▶ _WHAT YOU SHOULD DO_:
Each line of the records below that contains "agent" needs to be copied.

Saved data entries
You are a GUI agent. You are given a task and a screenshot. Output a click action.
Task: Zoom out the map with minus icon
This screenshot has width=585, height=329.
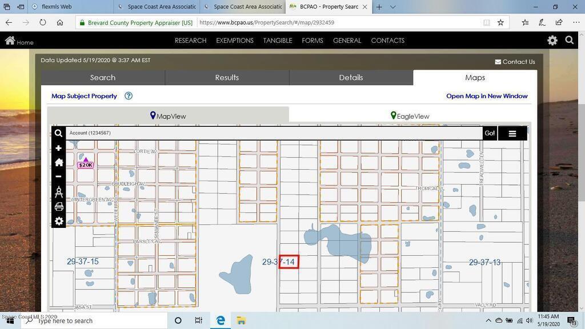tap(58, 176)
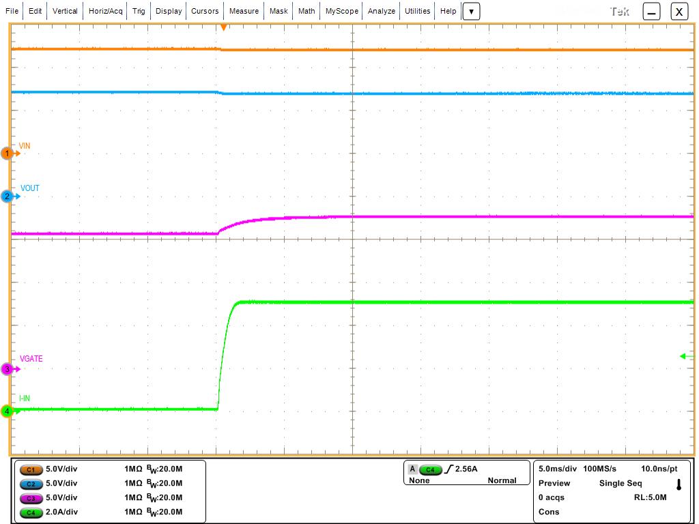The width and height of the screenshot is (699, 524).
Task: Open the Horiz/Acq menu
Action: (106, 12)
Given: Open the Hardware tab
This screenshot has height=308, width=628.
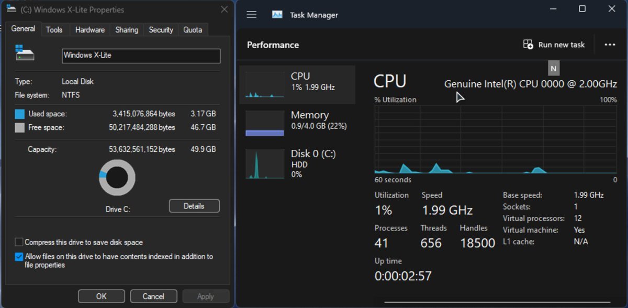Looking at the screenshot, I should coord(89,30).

* * *

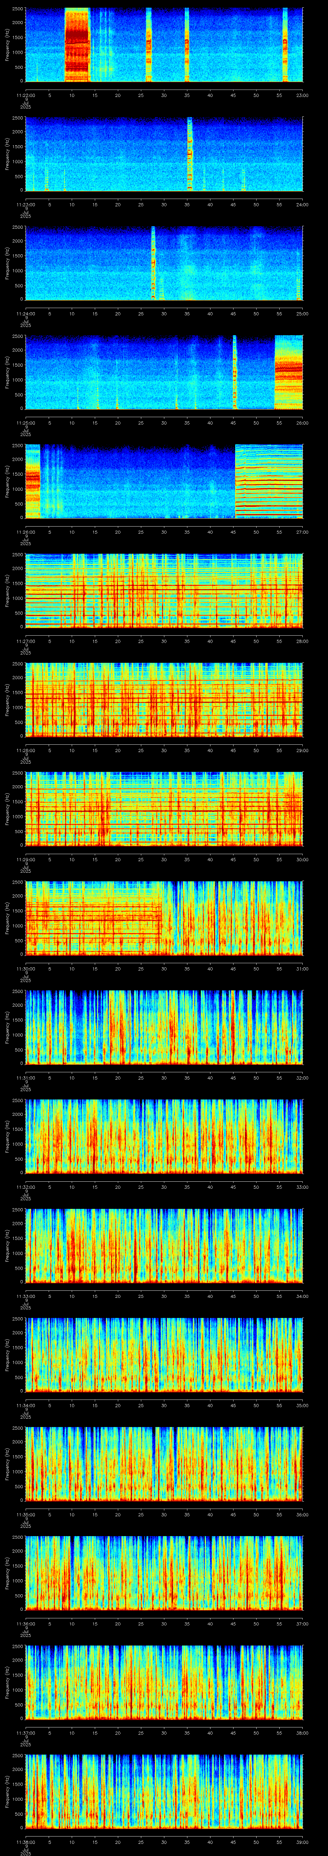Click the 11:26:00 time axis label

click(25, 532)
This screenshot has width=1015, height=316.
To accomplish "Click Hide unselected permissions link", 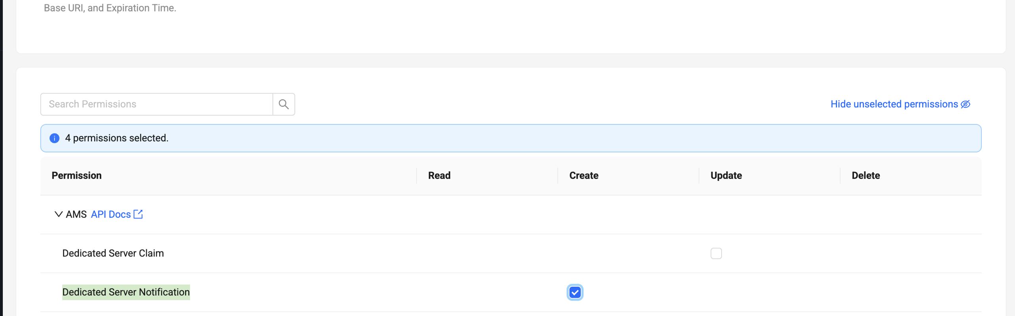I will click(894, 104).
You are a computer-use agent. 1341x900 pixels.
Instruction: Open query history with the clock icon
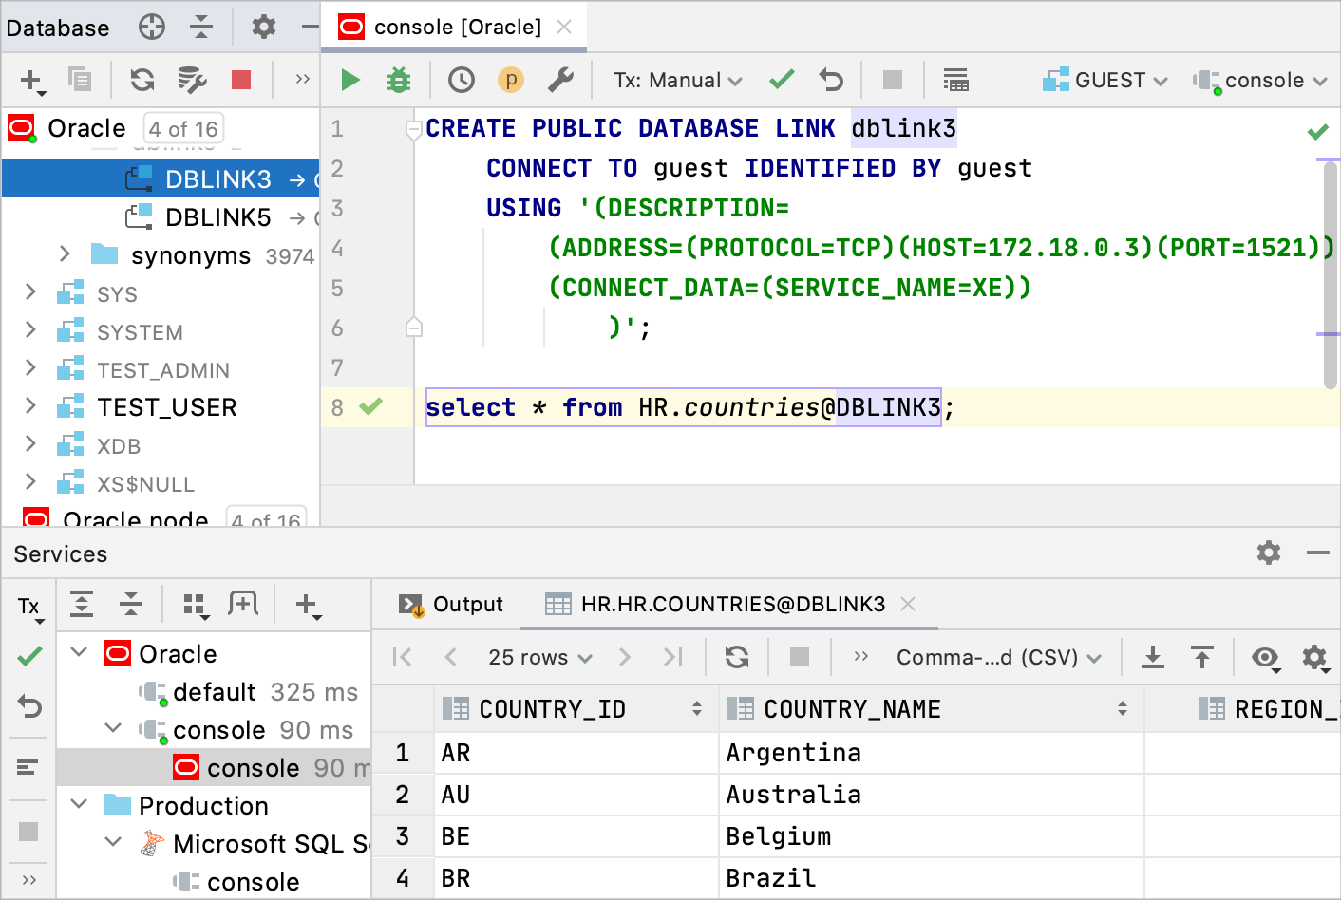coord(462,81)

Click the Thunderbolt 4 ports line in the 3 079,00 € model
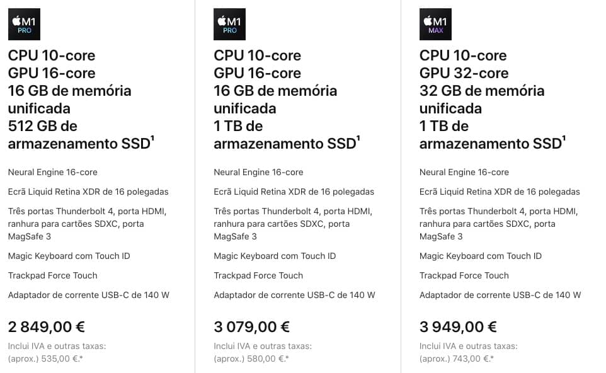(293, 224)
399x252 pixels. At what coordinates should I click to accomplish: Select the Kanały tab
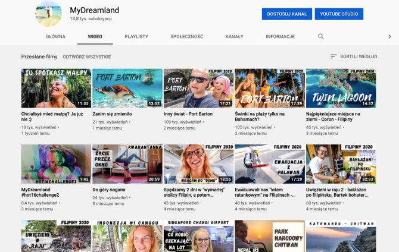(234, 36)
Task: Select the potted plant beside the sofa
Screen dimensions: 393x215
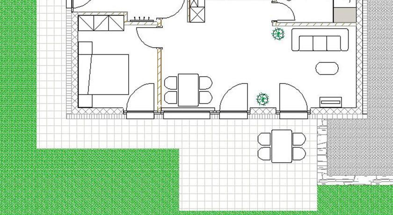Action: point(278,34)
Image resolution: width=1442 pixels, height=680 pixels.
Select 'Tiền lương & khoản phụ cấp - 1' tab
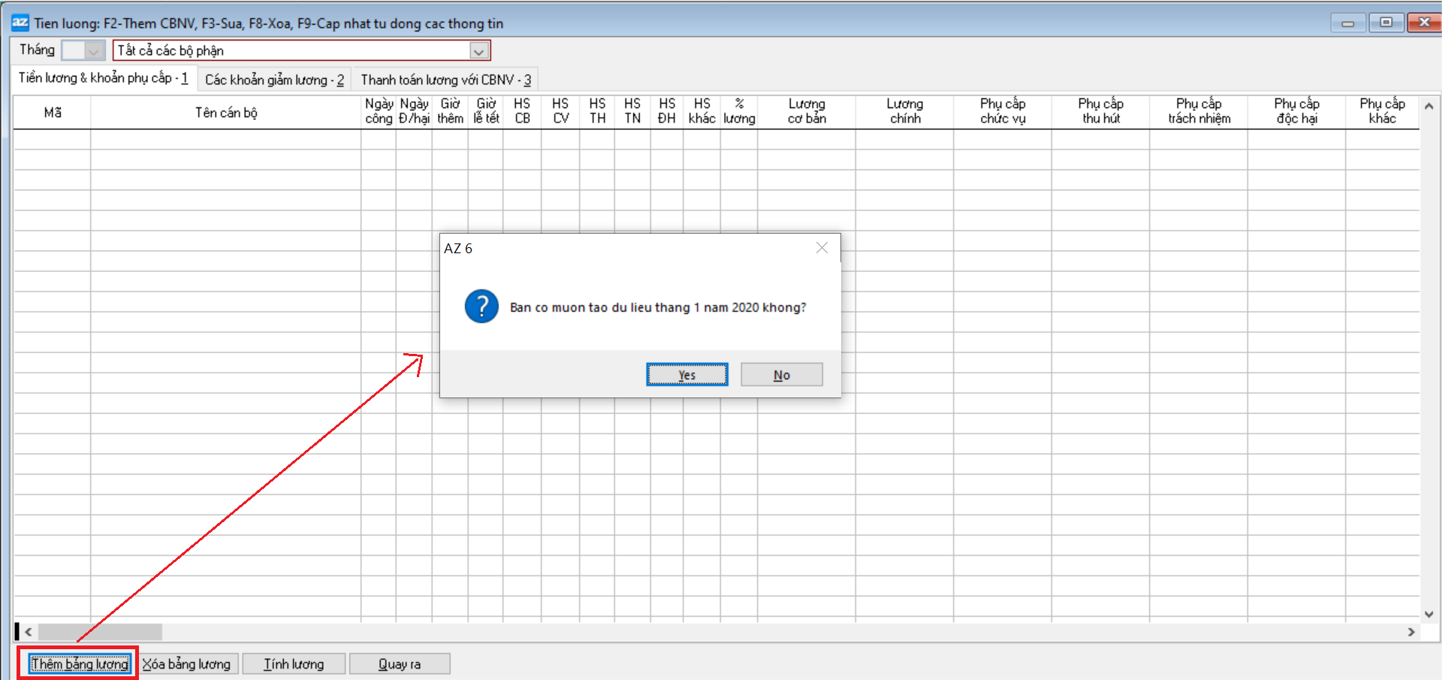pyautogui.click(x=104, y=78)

▶ _SOLUTION FOR THIS PROBLEM_:
You are a GUI agent. You are given a task and a screenshot. Output a click action.
You are a computer-use agent. 1341x900 pixels.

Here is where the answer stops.